#### Collected data
begin
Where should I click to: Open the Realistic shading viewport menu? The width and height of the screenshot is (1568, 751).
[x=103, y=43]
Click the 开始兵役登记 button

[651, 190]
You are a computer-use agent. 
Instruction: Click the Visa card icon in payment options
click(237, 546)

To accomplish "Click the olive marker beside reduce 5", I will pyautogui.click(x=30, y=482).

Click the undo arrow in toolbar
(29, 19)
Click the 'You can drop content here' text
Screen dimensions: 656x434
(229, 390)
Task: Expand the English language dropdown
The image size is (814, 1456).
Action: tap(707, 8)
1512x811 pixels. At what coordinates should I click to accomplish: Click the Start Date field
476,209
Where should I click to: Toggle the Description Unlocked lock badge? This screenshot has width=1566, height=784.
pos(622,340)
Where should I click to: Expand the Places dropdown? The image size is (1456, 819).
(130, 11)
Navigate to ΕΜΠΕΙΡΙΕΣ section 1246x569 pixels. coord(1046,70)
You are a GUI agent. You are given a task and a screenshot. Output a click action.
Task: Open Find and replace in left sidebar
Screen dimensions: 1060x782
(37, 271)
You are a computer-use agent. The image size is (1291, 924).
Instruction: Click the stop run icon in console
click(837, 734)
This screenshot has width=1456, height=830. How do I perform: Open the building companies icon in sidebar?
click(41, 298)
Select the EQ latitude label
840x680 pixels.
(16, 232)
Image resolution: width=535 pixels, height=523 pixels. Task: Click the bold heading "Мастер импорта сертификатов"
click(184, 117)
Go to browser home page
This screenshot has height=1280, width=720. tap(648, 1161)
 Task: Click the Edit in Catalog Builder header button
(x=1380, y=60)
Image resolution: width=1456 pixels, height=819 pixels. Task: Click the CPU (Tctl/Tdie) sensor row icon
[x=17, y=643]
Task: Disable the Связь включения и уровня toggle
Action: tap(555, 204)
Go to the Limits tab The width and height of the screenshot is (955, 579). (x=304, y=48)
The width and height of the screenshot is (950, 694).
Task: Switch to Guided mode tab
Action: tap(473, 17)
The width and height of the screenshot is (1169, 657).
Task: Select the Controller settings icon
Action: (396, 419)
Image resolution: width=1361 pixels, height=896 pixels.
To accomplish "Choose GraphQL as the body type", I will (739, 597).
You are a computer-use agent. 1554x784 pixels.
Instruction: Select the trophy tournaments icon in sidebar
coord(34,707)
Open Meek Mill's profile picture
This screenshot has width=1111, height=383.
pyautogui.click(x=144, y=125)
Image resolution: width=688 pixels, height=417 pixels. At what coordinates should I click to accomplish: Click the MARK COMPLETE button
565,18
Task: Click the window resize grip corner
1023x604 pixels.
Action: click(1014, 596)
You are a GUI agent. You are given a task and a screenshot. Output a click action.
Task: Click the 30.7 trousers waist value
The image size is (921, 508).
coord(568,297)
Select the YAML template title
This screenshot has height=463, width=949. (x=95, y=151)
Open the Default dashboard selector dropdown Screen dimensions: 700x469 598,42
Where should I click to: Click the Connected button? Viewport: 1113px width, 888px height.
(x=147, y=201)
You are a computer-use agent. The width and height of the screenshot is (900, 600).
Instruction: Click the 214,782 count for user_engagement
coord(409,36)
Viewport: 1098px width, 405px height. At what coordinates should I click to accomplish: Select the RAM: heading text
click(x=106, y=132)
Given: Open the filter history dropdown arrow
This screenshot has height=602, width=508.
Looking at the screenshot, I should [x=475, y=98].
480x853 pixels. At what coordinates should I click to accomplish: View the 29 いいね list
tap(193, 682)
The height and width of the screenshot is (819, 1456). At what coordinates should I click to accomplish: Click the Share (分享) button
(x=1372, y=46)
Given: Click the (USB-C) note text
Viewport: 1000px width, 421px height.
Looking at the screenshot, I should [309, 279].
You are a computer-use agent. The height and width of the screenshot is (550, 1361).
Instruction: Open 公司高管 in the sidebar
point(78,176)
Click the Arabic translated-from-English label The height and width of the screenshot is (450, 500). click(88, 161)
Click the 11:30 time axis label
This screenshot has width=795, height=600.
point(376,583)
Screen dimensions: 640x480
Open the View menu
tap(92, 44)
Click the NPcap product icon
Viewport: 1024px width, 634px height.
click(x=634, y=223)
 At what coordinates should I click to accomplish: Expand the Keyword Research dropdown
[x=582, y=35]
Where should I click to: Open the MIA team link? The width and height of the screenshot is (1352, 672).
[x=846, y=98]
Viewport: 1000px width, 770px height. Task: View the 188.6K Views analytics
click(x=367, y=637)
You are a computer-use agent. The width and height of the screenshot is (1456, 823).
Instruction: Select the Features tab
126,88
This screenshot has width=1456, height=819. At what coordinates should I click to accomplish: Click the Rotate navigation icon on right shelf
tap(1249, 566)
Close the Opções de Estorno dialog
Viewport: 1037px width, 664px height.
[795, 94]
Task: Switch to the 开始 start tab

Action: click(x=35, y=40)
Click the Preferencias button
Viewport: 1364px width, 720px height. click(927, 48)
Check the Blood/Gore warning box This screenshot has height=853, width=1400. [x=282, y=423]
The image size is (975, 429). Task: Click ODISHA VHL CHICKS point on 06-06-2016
end
#### WHAT THIS TASK INVOLVES
Convert every item above into a JSON list of strings, with one string for each line and blank lines left out.

#### RESPONSE
[
  "Where should I click to: Open the Realistic shading viewport menu? The width and height of the screenshot is (1568, 751).",
  "[x=103, y=43]",
  "Click the 开始兵役登记 button",
  "[651, 190]",
  "You are a computer-use agent. ",
  "Instruction: Click the Visa card icon in payment options",
  "click(237, 546)",
  "To accomplish \"Click the olive marker beside reduce 5\", I will pyautogui.click(x=30, y=482).",
  "Click the undo arrow in toolbar",
  "(29, 19)",
  "Click the 'You can drop content here' text",
  "Screen dimensions: 656x434",
  "(229, 390)",
  "Task: Expand the English language dropdown",
  "The image size is (814, 1456).",
  "Action: tap(707, 8)",
  "1512x811 pixels. At what coordinates should I click to accomplish: Click the Start Date field",
  "476,209",
  "Where should I click to: Toggle the Description Unlocked lock badge? This screenshot has width=1566, height=784.",
  "pos(622,340)",
  "Where should I click to: Expand the Places dropdown? The image size is (1456, 819).",
  "(130, 11)",
  "Navigate to ΕΜΠΕΙΡΙΕΣ section 1246x569 pixels. coord(1046,70)",
  "You are a GUI agent. You are given a task and a screenshot. Output a click action.",
  "Task: Open Find and replace in left sidebar",
  "Screen dimensions: 1060x782",
  "(37, 271)",
  "You are a computer-use agent. The image size is (1291, 924).",
  "Instruction: Click the stop run icon in console",
  "click(837, 734)",
  "This screenshot has width=1456, height=830. How do I perform: Open the building companies icon in sidebar?",
  "click(41, 298)",
  "Select the EQ latitude label",
  "840x680 pixels.",
  "(16, 232)",
  "Image resolution: width=535 pixels, height=523 pixels. Task: Click the bold heading \"Мастер импорта сертификатов\"",
  "click(184, 117)",
  "Go to browser home page",
  "This screenshot has height=1280, width=720. tap(648, 1161)",
  " Task: Click the Edit in Catalog Builder header button",
  "(x=1380, y=60)",
  "Image resolution: width=1456 pixels, height=819 pixels. Task: Click the CPU (Tctl/Tdie) sensor row icon",
  "[x=17, y=643]",
  "Task: Disable the Связь включения и уровня toggle",
  "Action: tap(555, 204)",
  "Go to the Limits tab The width and height of the screenshot is (955, 579). (x=304, y=48)",
  "The width and height of the screenshot is (950, 694).",
  "Task: Switch to Guided mode tab",
  "Action: tap(473, 17)",
  "The width and height of the screenshot is (1169, 657).",
  "Task: Select the Controller settings icon",
  "Action: (396, 419)",
  "Image resolution: width=1361 pixels, height=896 pixels.",
  "To accomplish \"Choose GraphQL as the body type\", I will (739, 597).",
  "You are a computer-use agent. 1554x784 pixels.",
  "Instruction: Select the trophy tournaments icon in sidebar",
  "coord(34,707)",
  "Open Meek Mill's profile picture",
  "This screenshot has width=1111, height=383.",
  "pyautogui.click(x=144, y=125)",
  "Image resolution: width=688 pixels, height=417 pixels. At what coordinates should I click to accomplish: Click the MARK COMPLETE button",
  "565,18",
  "Task: Click the window resize grip corner",
  "1023x604 pixels.",
  "Action: click(1014, 596)",
  "You are a GUI agent. You are given a task and a screenshot. Output a click action.",
  "Task: Click the 30.7 trousers waist value",
  "The image size is (921, 508).",
  "coord(568,297)",
  "Select the YAML template title",
  "This screenshot has height=463, width=949. (x=95, y=151)",
  "Open the Default dashboard selector dropdown Screen dimensions: 700x469 598,42",
  "Where should I click to: Click the Connected button? Viewport: 1113px width, 888px height.",
  "(x=147, y=201)",
  "You are a computer-use agent. The width and height of the screenshot is (900, 600).",
  "Instruction: Click the 214,782 count for user_engagement",
  "coord(409,36)",
  "Viewport: 1098px width, 405px height. At what coordinates should I click to accomplish: Select the RAM: heading text",
  "click(x=106, y=132)",
  "Given: Open the filter history dropdown arrow",
  "This screenshot has height=602, width=508.",
  "Looking at the screenshot, I should [x=475, y=98].",
  "480x853 pixels. At what coordinates should I click to accomplish: View the 29 いいね list",
  "tap(193, 682)",
  "The height and width of the screenshot is (819, 1456). At what coordinates should I click to accomplish: Click the Share (分享) button",
  "(x=1372, y=46)",
  "Given: Click the (USB-C) note text",
  "Viewport: 1000px width, 421px height.",
  "Looking at the screenshot, I should [309, 279].",
  "You are a computer-use agent. The height and width of the screenshot is (550, 1361).",
  "Instruction: Open 公司高管 in the sidebar",
  "point(78,176)",
  "Click the Arabic translated-from-English label The height and width of the screenshot is (450, 500). click(88, 161)",
  "Click the 11:30 time axis label",
  "This screenshot has width=795, height=600.",
  "point(376,583)",
  "Screen dimensions: 640x480",
  "Open the View menu",
  "tap(92, 44)",
  "Click the NPcap product icon",
  "Viewport: 1024px width, 634px height.",
  "click(x=634, y=223)",
  " At what coordinates should I click to accomplish: Expand the Keyword Research dropdown",
  "[x=582, y=35]",
  "Where should I click to: Open the MIA team link? The width and height of the screenshot is (1352, 672).",
  "[x=846, y=98]",
  "Viewport: 1000px width, 770px height. Task: View the 188.6K Views analytics",
  "click(x=367, y=637)",
  "You are a computer-use agent. The width and height of the screenshot is (1456, 823).",
  "Instruction: Select the Features tab",
  "126,88",
  "This screenshot has width=1456, height=819. At what coordinates should I click to accomplish: Click the Rotate navigation icon on right shelf",
  "tap(1249, 566)",
  "Close the Opções de Estorno dialog",
  "Viewport: 1037px width, 664px height.",
  "[795, 94]",
  "Task: Switch to the 开始 start tab",
  "Action: click(x=35, y=40)",
  "Click the Preferencias button",
  "Viewport: 1364px width, 720px height. click(927, 48)",
  "Check the Blood/Gore warning box This screenshot has height=853, width=1400. [x=282, y=423]",
  "The image size is (975, 429). Task: Click ODISHA VHL CHICKS point on 06-06-2016"
]